With the galactic federation on our doorstep, it's hard for me to walk the line of "no one's done this before". But let's assume that there's not a hyper intelligent interstellar race out there, and that we're the sad sacs here on earth who have been listening for a 100 years and not heard a peep out of our galactic neighbors. This is part of the great filter. At some point a civilization becomes wise enough to adopt the prime directive or it ceases to be.

I don't know what the great filter is. I think Bitcoin is the bridge across that filter.

Simply put, once you adopt a Bitcoin standard, your time preference is in line with the preservation of your species, which is the first test when it comes to the great filter.

My original encounter with the great filter led me to believe that the clock started ticking when we detonated the first atomic bomb. It doesn't take much imagination to figure out that we could wipe out our species with a few buttons.  This is the grinding portion of the great filter.  You have to understand the power of the atom before you contemplate space travel. Atomic power is the mysteries of the universe in a nice "kill yourself" package.  You have to be smart enough to read the warning label, foolish enough to touch it once, and then wise enough to figure out how to do something with this knowledge other than kill yourself.

The great filter has nothing to do with humans, but rather the ability of a species to exterminate itself.

At some point a species becomes aware of atomic energy. This awareness can (and mayhaps most often does) culminate in the annihilation of intelligent life.  Sure, the US dropped 2 nukes, but who else has done it since? Mutually assured destruction is the nom de guerre.  I think nuclear detonation is enough to catch any advanced civilizations attention. BUT, do they adhere to the prime directive of not interfering with less advanced species or do they just take our resources.  I think the former is more likely as time goes on, as our light bubble expands. The second less likely as time goes on, because we should not announce ourselves to hostile forces.

DATA EXTRACT =
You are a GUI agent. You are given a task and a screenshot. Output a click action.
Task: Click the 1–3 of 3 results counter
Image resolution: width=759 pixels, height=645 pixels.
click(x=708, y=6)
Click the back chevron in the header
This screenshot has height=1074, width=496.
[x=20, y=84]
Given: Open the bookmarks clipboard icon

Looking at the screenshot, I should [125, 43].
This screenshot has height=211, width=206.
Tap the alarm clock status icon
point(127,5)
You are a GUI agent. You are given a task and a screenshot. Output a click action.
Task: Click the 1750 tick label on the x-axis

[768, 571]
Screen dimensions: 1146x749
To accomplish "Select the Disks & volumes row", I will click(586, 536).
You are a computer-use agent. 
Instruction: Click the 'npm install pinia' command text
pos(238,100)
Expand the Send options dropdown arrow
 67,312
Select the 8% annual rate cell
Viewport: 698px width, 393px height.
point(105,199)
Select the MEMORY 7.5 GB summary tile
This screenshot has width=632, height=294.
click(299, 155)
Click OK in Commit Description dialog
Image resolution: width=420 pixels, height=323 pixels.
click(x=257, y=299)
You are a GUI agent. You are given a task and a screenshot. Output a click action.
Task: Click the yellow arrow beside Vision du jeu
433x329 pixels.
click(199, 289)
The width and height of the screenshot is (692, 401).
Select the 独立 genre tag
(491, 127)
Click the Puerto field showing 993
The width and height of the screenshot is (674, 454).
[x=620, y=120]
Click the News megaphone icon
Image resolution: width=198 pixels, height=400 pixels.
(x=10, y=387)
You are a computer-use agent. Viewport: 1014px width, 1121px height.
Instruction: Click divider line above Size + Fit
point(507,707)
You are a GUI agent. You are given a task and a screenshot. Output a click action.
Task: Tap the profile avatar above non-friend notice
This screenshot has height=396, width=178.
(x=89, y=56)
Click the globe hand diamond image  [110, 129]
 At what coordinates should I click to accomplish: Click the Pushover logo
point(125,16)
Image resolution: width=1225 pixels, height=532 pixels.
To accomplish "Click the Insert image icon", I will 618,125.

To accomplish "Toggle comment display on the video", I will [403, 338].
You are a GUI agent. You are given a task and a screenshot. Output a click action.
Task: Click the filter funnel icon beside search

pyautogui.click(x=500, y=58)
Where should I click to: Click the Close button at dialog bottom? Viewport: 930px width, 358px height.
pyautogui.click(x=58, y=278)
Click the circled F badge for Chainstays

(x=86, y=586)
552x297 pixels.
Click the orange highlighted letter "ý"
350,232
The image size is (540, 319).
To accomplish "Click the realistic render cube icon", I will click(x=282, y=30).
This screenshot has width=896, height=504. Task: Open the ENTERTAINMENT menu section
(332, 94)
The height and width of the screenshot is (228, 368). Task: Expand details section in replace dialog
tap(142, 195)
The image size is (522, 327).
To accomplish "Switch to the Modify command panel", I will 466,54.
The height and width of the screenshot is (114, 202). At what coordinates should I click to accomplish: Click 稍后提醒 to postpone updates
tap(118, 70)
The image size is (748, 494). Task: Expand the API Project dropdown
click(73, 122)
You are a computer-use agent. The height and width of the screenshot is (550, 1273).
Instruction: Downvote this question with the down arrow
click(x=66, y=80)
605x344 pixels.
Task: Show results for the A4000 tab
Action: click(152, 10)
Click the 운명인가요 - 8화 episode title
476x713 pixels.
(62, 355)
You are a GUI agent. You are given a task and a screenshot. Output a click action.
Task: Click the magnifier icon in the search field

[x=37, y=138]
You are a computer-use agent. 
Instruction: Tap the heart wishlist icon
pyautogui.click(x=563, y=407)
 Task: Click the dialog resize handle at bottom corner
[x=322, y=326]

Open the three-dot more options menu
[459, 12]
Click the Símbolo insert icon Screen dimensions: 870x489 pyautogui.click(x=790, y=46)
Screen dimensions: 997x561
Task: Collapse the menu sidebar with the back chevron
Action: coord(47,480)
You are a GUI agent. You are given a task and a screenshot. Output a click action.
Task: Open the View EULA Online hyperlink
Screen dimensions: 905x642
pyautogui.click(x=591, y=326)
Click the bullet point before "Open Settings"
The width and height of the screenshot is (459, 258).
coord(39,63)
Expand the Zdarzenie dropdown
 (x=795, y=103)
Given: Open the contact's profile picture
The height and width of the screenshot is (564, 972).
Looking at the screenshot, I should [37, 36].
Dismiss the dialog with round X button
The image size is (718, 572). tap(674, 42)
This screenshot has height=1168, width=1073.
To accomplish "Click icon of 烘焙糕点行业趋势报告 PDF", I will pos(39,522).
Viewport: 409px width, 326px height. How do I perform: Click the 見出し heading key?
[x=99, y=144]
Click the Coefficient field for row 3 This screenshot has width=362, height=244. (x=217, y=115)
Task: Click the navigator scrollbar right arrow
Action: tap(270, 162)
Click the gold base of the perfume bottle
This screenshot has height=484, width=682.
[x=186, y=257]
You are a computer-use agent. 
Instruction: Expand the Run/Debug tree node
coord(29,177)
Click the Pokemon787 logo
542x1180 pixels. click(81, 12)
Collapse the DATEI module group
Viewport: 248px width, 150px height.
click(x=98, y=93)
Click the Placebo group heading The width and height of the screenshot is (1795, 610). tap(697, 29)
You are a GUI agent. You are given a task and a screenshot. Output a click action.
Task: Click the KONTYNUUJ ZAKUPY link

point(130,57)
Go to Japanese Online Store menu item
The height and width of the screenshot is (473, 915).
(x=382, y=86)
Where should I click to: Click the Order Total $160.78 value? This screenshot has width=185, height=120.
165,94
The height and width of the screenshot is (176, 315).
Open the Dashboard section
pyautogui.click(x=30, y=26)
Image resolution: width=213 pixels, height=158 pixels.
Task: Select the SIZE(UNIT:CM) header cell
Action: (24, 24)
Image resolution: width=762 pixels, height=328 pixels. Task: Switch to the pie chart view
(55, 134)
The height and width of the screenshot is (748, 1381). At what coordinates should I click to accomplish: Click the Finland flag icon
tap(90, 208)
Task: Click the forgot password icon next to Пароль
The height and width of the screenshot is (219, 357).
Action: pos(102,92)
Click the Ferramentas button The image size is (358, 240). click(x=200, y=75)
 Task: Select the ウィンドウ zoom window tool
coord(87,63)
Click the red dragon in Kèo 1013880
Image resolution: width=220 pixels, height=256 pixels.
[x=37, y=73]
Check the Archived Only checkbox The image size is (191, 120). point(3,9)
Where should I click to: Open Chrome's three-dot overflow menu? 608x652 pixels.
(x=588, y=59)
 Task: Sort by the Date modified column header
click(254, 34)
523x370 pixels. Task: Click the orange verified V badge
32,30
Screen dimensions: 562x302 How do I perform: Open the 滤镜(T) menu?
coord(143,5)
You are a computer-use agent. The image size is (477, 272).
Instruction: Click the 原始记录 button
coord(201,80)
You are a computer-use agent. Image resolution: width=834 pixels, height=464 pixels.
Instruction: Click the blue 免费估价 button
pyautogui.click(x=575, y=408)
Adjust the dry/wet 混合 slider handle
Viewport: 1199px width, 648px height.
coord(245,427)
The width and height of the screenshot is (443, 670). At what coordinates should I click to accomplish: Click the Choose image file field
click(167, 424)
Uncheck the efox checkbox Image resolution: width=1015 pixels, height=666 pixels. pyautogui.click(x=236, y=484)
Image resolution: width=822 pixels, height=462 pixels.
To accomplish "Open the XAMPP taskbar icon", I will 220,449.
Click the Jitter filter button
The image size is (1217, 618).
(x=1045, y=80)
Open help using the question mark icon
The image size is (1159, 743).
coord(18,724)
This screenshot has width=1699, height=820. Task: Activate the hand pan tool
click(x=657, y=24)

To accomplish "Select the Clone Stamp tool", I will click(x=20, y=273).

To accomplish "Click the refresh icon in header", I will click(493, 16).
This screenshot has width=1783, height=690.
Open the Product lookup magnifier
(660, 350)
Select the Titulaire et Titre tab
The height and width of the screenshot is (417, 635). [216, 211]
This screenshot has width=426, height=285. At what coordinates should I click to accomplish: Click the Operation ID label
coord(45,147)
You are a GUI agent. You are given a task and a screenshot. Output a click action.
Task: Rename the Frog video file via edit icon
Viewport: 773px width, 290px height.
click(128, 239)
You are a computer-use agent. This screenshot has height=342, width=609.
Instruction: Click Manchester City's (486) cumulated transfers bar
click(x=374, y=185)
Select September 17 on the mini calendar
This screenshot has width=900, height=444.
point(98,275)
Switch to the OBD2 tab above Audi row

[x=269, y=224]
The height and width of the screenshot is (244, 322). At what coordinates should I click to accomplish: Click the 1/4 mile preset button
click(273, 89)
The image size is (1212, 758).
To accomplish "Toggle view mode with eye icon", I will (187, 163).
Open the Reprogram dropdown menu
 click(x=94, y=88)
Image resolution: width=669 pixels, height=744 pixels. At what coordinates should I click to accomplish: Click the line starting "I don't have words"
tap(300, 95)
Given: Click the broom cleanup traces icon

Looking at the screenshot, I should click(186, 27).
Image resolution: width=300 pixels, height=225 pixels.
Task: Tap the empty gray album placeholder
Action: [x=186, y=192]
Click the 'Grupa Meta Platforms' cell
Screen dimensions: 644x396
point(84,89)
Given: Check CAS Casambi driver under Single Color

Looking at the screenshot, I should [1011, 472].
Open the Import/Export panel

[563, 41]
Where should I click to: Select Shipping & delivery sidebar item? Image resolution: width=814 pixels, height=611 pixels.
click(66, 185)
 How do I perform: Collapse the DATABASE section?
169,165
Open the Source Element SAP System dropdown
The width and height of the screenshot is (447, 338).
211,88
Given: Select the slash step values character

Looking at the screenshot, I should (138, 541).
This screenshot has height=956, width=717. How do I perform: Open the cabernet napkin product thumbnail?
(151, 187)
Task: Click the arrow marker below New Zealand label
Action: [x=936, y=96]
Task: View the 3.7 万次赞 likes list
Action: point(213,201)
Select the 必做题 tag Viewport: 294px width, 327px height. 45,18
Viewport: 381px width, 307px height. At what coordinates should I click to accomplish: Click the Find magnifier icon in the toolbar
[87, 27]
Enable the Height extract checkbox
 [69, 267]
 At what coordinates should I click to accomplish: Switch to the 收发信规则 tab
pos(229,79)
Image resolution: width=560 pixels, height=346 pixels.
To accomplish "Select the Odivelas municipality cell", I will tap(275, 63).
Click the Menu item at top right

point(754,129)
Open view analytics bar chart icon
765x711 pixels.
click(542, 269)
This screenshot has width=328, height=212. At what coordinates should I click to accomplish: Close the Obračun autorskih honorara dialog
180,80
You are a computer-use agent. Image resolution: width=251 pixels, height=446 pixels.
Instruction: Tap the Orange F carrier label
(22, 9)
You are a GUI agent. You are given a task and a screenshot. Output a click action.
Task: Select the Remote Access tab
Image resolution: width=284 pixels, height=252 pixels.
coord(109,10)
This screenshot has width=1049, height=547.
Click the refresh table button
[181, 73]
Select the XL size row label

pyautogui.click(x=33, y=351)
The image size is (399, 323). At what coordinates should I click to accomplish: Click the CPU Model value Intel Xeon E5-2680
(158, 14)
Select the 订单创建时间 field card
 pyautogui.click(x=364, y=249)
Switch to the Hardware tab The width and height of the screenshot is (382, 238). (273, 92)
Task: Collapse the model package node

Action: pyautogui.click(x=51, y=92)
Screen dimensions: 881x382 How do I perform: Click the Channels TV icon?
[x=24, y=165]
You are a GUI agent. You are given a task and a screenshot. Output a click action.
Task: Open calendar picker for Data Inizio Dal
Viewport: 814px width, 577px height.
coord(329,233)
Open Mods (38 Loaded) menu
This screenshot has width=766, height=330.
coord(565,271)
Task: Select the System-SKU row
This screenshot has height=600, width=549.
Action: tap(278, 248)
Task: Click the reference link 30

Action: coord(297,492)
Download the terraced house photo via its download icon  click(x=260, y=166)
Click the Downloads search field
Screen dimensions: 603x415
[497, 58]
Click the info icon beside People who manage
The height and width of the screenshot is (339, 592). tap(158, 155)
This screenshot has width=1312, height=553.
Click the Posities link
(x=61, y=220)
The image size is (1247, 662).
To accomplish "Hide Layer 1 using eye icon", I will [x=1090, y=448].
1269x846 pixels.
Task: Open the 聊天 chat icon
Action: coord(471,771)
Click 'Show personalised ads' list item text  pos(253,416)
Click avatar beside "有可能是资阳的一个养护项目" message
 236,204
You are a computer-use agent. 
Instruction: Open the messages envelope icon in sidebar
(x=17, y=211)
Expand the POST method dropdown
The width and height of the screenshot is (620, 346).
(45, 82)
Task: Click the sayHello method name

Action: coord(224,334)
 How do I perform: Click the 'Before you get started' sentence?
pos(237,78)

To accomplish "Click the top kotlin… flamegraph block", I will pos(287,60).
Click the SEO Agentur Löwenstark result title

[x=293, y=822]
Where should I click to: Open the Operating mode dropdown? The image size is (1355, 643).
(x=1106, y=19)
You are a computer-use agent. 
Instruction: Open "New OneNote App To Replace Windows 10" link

EXERCISE = From the piece on Bitcoin and the great filter, copy out the passage from "Simply put, once" to "than kill yourself.".

ANSWER TO THE EXERCISE =
Simply put, once you adopt a Bitcoin standard, your time preference is in line with the preservation of your species, which is the first test when it comes to the great filter.

My original encounter with the great filter led me to believe that the clock started ticking when we detonated the first atomic bomb. It doesn't take much imagination to figure out that we could wipe out our species with a few buttons.  This is the grinding portion of the great filter.  You have to understand the power of the atom before you contemplate space travel. Atomic power is the mysteries of the universe in a nice "kill yourself" package.  You have to be smart enough to read the warning label, foolish enough to touch it once, and then wise enough to figure out how to do something with this knowledge other than kill yourself.